Note that messages in IMAP are immutable; we don't have to worry about
changes to a message.
And thanks for quoting that previous text. I got a bit aggressive with the
delete key and lost the message I was going to reply to :-P
My comment about the incremental metadata changes being a small part of the
equation was something I did not explain clearly. What I was getting at – and
should have spelled out to being with – is that the major operation in the
context of IMAP is the operation of moving a message from one folder to
another. This is a full-on COPY+DELETE operation; you are instantiating an
entirely new message, then destroying the original. Under the hood, this is
considerably more than just fiddling with the meta-data. There is no
equivalent to UNIX's link(2) that MH can use to shortcut the process.
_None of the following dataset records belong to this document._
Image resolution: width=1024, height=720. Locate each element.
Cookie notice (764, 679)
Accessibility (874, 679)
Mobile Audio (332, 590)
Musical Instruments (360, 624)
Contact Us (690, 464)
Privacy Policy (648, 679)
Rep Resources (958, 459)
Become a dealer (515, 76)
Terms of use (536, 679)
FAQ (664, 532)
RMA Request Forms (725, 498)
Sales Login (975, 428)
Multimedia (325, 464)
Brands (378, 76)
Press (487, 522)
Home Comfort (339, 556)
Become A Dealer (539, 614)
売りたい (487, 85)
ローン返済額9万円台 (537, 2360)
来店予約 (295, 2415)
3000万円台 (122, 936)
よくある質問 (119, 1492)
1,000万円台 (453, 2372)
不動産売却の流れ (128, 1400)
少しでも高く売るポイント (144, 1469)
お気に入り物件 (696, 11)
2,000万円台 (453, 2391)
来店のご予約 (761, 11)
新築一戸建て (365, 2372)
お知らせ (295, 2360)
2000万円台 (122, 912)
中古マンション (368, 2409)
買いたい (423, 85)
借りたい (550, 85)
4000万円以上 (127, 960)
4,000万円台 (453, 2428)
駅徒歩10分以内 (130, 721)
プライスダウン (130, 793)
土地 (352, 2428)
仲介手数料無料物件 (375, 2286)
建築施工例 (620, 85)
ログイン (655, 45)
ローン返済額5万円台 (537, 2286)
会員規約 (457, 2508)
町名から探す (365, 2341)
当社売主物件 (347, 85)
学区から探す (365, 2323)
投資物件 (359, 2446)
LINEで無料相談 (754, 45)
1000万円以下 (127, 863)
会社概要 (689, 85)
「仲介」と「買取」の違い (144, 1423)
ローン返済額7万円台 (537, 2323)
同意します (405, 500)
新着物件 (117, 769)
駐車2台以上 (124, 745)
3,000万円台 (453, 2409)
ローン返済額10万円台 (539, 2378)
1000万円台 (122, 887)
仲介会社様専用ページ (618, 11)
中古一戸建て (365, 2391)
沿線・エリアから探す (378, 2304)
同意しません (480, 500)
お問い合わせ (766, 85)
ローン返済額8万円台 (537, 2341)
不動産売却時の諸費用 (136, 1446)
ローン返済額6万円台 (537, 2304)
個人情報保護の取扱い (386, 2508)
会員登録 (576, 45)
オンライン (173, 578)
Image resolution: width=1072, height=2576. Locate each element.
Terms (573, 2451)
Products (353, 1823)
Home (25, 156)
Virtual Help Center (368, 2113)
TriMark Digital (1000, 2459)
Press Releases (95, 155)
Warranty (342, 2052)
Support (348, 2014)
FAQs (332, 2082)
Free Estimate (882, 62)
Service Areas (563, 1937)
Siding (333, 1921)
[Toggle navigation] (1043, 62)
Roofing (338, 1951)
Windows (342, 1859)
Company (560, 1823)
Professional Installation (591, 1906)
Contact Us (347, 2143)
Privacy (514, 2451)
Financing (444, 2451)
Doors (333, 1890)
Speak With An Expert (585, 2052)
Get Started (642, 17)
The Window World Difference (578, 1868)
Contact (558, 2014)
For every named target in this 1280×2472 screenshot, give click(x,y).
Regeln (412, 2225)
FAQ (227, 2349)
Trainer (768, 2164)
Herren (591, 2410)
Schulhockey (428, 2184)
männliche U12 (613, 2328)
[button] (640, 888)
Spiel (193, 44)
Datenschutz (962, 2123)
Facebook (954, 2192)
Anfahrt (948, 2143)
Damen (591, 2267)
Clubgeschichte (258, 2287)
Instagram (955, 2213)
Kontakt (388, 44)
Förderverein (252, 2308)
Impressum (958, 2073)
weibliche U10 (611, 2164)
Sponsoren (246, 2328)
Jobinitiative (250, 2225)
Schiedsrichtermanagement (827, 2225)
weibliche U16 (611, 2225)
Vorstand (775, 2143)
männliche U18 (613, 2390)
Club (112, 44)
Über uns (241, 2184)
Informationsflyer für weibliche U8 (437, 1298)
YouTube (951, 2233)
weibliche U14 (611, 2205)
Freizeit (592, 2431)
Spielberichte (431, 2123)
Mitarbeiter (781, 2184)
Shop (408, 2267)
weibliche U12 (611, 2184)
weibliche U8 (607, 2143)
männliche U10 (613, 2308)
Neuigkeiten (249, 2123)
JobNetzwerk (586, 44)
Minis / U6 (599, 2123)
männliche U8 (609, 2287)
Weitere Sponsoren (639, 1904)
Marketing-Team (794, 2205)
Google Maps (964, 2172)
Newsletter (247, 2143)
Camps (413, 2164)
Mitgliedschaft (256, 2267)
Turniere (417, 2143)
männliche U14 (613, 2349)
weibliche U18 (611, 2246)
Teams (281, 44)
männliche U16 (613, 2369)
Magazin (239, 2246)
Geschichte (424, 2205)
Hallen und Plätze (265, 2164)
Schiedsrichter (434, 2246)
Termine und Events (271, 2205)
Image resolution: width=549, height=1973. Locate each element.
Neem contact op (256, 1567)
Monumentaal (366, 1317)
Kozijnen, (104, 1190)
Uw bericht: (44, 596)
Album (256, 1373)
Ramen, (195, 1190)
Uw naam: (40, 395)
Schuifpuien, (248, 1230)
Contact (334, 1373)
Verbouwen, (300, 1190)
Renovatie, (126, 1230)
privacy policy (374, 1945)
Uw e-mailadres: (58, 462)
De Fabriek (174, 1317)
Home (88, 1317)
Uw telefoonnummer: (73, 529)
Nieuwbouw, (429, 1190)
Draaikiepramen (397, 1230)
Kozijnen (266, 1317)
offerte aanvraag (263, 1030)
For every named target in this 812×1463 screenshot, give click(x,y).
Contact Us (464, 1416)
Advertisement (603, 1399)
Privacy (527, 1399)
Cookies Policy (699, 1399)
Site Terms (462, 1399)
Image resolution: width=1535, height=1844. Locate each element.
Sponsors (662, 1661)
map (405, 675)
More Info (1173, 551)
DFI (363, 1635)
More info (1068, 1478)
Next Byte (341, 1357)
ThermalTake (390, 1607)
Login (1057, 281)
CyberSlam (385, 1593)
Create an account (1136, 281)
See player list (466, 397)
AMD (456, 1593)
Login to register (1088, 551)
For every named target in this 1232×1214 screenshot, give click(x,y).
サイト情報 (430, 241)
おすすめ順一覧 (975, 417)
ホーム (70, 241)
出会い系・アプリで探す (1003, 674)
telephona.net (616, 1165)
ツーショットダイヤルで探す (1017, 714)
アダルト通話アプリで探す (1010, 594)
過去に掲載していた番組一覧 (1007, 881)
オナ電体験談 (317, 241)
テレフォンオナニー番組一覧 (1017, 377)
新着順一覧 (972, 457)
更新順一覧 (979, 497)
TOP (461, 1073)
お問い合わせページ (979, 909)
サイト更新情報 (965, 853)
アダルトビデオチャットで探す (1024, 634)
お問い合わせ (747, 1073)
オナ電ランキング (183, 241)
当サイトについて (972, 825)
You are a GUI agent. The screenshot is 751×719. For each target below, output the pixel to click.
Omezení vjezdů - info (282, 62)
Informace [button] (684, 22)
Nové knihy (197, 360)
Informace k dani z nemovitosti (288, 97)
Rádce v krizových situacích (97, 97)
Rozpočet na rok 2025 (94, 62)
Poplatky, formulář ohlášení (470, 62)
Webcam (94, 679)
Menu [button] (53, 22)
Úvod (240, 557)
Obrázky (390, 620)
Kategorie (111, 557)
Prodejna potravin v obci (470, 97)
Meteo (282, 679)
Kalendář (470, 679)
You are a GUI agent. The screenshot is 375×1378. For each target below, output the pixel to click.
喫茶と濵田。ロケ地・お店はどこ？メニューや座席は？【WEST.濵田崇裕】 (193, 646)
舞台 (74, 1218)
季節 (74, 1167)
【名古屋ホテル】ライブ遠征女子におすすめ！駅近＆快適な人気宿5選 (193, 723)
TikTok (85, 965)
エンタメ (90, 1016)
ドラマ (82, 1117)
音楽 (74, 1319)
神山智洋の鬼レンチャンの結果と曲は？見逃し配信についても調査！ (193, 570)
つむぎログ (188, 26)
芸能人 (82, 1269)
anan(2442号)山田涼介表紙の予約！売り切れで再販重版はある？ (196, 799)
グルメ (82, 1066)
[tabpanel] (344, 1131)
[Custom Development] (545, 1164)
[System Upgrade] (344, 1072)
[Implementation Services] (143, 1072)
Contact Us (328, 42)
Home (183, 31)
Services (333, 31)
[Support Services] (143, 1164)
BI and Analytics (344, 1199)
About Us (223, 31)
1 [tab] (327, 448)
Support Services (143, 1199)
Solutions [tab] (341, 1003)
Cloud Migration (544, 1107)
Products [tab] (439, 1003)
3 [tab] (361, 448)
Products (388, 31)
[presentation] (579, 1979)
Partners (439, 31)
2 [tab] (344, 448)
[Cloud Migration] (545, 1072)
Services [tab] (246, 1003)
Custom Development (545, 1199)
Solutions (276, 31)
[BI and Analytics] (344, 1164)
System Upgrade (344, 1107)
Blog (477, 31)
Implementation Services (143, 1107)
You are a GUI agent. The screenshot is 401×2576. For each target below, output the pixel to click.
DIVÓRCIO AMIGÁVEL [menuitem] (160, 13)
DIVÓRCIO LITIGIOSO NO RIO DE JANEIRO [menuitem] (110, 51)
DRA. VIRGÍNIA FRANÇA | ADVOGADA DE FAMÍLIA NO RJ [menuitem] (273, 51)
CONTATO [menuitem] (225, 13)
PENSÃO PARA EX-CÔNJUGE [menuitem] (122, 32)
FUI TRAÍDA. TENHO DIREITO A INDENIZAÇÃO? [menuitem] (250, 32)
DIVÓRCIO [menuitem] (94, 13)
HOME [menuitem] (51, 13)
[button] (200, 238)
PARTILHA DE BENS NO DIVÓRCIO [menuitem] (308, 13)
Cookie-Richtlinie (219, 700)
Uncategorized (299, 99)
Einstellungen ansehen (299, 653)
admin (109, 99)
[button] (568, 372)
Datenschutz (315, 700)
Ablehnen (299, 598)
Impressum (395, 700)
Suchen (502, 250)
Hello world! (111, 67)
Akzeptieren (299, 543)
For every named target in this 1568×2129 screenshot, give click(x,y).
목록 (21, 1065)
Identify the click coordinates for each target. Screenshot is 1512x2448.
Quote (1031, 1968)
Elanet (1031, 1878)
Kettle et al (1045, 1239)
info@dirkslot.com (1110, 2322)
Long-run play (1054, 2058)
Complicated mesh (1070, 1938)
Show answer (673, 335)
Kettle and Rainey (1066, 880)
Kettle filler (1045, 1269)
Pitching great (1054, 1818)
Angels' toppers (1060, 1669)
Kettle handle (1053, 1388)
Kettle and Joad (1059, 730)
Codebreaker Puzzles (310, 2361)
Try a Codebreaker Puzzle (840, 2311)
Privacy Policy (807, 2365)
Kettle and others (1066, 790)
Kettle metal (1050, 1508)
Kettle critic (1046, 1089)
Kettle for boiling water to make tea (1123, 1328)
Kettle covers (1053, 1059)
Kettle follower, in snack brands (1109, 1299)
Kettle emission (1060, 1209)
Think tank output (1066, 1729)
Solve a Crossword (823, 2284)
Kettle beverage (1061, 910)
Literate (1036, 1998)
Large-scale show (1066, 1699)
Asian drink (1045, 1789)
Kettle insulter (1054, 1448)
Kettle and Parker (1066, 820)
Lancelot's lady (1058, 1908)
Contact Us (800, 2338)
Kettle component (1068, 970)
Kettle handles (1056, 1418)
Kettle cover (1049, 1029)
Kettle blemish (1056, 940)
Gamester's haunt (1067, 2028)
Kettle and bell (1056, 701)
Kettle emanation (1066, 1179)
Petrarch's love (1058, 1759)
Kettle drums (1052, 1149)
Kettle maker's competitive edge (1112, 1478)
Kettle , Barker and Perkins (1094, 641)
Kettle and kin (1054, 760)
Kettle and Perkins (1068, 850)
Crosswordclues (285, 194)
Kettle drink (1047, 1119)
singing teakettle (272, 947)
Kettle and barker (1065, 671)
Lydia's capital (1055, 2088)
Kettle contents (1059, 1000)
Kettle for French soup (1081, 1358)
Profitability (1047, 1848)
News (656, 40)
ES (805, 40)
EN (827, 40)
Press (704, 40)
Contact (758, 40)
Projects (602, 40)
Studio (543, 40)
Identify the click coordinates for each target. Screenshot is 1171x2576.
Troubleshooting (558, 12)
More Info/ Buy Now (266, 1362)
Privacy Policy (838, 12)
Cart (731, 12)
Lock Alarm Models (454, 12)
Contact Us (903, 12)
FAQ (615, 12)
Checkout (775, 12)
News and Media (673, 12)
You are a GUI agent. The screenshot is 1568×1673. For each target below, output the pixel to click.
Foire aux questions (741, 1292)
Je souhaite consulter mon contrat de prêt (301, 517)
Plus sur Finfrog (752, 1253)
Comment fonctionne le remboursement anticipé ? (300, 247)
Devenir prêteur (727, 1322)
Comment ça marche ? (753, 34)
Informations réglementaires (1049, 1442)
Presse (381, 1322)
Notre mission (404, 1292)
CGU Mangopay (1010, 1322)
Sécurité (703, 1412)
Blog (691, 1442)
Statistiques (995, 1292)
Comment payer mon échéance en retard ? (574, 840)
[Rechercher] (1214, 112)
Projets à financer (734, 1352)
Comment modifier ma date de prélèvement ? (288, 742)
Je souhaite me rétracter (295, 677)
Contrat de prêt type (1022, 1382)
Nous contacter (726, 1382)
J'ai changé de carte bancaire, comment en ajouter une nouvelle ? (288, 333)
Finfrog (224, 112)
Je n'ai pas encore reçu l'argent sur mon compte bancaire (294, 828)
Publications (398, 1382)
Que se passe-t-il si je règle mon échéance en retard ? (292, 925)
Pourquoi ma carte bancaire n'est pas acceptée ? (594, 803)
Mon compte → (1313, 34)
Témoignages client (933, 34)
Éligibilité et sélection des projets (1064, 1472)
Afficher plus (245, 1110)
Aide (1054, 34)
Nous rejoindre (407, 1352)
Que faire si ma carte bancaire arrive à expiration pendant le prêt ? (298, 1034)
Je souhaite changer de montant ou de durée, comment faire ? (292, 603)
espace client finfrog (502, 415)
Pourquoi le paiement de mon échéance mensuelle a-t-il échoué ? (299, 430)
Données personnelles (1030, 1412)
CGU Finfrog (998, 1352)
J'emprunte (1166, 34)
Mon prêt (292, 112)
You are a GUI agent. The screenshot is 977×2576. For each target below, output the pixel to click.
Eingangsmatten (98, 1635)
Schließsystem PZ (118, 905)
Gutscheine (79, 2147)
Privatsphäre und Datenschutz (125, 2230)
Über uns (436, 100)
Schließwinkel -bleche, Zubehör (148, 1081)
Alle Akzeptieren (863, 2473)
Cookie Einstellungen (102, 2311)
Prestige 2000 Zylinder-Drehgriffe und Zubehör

I.e.,
you cannot reuse things like inode numbers, stat(2) data, or most anything
else, other than the immutability property of the message itself.
And because IMAP messages are immutable, anno(1) fails miserably in the
presence of an IMAP message store. Yes, there are some IMAP extensions that
can help here, but any solution we implement would have to work with a server
that implements only the base 3501 specification.